Is this an early version of bottle? Thanks


----------



## AntiqueMeds (May 22, 2012)

It looks pretty early.  Is there any other embossing?
 Is it a key mold?


----------



## cookie (May 22, 2012)

Matt - key mold, no other embossing.


----------



## AntiqueMeds (May 22, 2012)

My guess would be mid 1860s to early 1870s.
 Made in Pittsburgh I would think. Some come in really nice dark aqua/teal.
 There is an earlier one that is hinge mold and pontil marked.


----------



## tigue710 (May 23, 2012)

theres a few different embossings on them, I have seen a time line on them by the embossing, but it was on an ebay auction and I didnt save the info...  If I remember right the varient with no embossing on the sides is the second oldest, out of 5 variants... Not a lot of help but the info is out there!


----------



## Penn Digger (May 24, 2012)

Not uncommon.

 PD


----------



## cannibalfromhannibal (May 31, 2012)

Found one in a mostly pontiled privy, late 50's to 1865ish. Found 2 with the Scoville side embossing in a late 60's pit. Oddly enough, the two later ones are more crude looking. They are all key molded, though the later ones look like a post mold until careful inspection reveals the key side. The older one is also heavier and slightly more a Ball jar blue. HTH Jack


----------



## sparrow75 (May 31, 2012)

Picked this one up for a dollar today at a flee market.  How does this one fit into this conversation? I don't know much about bottles, but this was cheap and I liked it.  The lip looks extremely crude and you can see stretch marks in the neck.

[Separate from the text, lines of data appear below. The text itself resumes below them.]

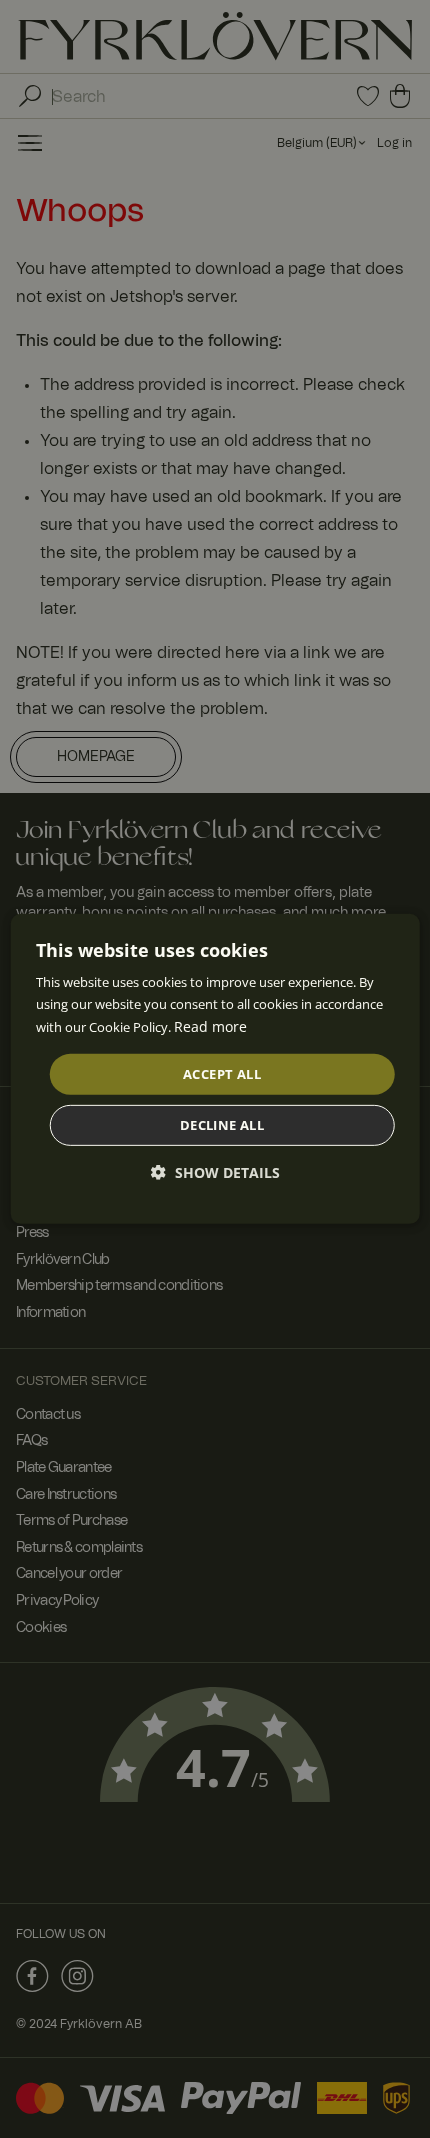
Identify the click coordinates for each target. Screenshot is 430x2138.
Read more (210, 1026)
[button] (215, 1172)
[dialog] (215, 1069)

 No other embossing than on front.


----------



## sparrow75 (May 31, 2012)

Lip and neck


----------



## sparrow75 (May 31, 2012)

Bottom.  Is this a polished pontil?


----------



## AntiqueMeds (May 31, 2012)

> Is this a polished pontil?


 no.

 It looks like it may be a half circle key mold but its hard to tell from the photo.
 ITs a nice early one.


----------



## sparrow75 (May 31, 2012)

Ah, thanks.  Does this put it in the mid 1800's.

 This would be my oldest bottle to date and I think tough to beat for $1.


----------



## cannibalfromhannibal (Jun 1, 2012)

Sparrow, I would say just missed the pontil. As mentioned previously, in my experience from the ones I dug, this would be early 60's as the 2 others found with side embossing indicating a Scoville product and from Cincinnatti were from a late 60's pit. Had to comment also that yours is much more crude than any of mine! Very cool, but then I am a sucker for any crude med! Jack


----------



## sparrow75 (Jun 1, 2012)

Thanks for the info!  I'm starting to get an eye for old bottles, hopefully I can run across some more at flea markets and auctions since I don't dig. I mostly collect insulators, but I enjoy finding glass that I like for cheap!


----------